Some of my sites had all four of these BlueHost plugins, others only had two or three. If you have any of these, remove them all.

SSL Hell

SSL is a necessity of any serious website today, even if only for Google rankings. With BlueHost their free SSL is hell. For each domain the user has to manually request a SSL certificate. This process when it goes well (which it rarely did for me) takes about 1-2 days. Otherwise it took days, weeks, or in one case 3 months and after dozens of contacts it was never issued.

BlueHost also does not support free SSL on subdomains, and their charge for a premium SSL certificate is outrageously marked up at about $12 per month per domain. Using this, the hosting charges will be the least of your worries.

The SSL certificates have an option to auto renew, but of course that does not always work well either and then it just leads back to daily contact and weeks of waiting, all the while your site shows end users security warnings as Chrome and others now prefer SSL.

It all seems like a purposeful plot to try to up sell their overpriced SSL premium certificates.

BlueHost Support

BlueHost support tries to help and wait times are not long. But their live chat system is horrible. Quite often it disconnects and there is no notification whatsoever and it lets you send messages into the void. You never know if the support staff is still with you, or if you are talking into the ether.

A2 Web Hosting

Several weeks prior I had done research to find a new WordPress hosting service. We looked at many, but A2 Web Hosting kept coming up with good reviews. People were calling it, “a hidden little gem” and so far I have to agree. If you decide to use A2, please use my referral link although my recommendation has nothing to do with the referral.

I have only been with A2 for a few days now, but within the first few hours I could already see huge differences.

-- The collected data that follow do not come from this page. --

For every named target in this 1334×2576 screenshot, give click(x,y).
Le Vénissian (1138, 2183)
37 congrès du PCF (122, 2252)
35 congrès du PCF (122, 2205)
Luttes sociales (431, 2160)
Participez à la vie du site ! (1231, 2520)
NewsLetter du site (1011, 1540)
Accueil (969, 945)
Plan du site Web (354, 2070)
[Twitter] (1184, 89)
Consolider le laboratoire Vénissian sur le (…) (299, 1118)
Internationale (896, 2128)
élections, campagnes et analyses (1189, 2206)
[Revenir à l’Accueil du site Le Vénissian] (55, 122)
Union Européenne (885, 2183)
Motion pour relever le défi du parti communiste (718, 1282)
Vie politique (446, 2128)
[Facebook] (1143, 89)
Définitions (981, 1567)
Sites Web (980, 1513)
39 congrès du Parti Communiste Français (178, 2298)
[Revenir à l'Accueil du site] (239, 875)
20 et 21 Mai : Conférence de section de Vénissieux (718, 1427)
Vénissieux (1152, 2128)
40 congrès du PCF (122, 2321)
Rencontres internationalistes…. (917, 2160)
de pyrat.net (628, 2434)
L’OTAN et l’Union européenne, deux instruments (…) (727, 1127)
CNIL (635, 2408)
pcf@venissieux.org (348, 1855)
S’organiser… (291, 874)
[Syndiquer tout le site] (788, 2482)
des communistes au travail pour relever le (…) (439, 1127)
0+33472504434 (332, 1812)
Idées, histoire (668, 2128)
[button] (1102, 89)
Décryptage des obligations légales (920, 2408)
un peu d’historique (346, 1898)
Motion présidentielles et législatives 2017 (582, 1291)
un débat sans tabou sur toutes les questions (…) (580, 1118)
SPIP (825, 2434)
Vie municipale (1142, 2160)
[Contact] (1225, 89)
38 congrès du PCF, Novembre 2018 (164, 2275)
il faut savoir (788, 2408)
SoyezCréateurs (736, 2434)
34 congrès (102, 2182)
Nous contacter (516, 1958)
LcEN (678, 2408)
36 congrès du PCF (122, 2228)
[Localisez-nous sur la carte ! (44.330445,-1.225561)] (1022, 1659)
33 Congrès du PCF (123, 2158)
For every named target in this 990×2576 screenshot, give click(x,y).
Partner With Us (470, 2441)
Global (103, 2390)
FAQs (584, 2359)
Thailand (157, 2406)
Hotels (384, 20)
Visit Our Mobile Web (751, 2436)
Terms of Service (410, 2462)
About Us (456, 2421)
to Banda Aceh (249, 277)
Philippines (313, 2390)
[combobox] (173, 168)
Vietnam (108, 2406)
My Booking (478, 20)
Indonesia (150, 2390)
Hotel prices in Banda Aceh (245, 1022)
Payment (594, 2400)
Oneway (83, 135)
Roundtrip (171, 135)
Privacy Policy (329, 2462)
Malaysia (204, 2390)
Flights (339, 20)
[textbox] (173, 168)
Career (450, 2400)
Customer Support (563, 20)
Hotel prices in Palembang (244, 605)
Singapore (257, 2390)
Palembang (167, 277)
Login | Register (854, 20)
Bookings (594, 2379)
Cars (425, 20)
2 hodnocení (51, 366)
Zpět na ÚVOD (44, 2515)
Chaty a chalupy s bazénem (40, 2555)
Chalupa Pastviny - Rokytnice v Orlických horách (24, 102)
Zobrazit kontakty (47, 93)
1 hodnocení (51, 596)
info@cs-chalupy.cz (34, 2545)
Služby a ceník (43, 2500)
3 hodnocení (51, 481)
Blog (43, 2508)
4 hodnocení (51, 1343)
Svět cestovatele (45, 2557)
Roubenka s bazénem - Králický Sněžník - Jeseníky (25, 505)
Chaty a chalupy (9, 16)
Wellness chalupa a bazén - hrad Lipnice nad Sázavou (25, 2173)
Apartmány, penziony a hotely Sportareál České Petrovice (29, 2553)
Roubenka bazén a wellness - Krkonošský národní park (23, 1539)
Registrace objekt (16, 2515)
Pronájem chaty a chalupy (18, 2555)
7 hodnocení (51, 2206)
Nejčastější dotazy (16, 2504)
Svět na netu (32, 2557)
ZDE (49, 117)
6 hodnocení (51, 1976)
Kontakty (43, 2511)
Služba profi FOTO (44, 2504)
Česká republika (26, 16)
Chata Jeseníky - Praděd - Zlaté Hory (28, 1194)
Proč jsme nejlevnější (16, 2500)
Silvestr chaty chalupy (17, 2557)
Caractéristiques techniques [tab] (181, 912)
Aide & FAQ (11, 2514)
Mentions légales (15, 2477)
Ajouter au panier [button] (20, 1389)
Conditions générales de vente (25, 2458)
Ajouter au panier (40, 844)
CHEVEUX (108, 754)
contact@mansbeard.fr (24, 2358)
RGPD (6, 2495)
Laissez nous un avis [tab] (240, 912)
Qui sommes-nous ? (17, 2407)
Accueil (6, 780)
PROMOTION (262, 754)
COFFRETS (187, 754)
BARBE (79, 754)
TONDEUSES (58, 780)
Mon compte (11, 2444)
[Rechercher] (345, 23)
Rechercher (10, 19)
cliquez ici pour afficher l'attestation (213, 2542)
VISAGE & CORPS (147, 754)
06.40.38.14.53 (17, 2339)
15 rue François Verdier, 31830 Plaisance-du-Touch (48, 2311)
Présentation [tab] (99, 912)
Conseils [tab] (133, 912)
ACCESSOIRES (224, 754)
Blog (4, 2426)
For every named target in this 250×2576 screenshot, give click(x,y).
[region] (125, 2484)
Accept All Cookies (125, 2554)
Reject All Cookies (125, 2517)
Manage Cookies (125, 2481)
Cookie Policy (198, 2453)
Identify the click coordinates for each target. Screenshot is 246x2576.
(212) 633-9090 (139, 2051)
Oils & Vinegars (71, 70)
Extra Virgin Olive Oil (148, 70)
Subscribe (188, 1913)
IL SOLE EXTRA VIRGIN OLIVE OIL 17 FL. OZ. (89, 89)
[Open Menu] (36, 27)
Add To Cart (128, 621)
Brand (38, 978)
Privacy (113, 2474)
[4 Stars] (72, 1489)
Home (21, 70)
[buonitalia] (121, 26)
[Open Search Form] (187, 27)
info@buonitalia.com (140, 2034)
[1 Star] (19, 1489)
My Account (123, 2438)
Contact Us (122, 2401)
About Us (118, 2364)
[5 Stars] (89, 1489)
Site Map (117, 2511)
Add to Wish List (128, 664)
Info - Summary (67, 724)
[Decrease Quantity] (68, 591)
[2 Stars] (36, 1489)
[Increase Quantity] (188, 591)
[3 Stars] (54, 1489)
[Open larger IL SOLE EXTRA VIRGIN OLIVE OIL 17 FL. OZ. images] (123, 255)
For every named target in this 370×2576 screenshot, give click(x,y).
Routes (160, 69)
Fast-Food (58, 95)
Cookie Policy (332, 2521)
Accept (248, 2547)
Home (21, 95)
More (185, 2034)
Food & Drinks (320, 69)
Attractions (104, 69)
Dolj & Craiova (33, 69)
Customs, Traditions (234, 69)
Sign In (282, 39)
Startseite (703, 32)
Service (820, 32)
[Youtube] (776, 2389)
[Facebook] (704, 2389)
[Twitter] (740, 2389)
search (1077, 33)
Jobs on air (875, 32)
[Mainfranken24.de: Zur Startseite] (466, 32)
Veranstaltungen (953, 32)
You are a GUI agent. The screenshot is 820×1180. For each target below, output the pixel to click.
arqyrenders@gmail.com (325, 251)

SSL certificates are automatically requested and installed. And they do it for subdomains as well. At first their system will install a temp self signed certificate. But within hours they will install a full proper CA based certificate.

The control panel at BlueHost was ok, but A2’s is better. Support at A2 is faster, doesnt disconnect, and the support staff while still obviously offshore but it better than at BlueHost.

Pricing is good to. At A2 I am paying about the same, but getting more CPU cores and more RAM. And the server overall is noticeably a lot faster. This is important with WordPress. WordPress overall is pretty nice, but its fairly CPU intensive when pages are being served or the admin panel is being used.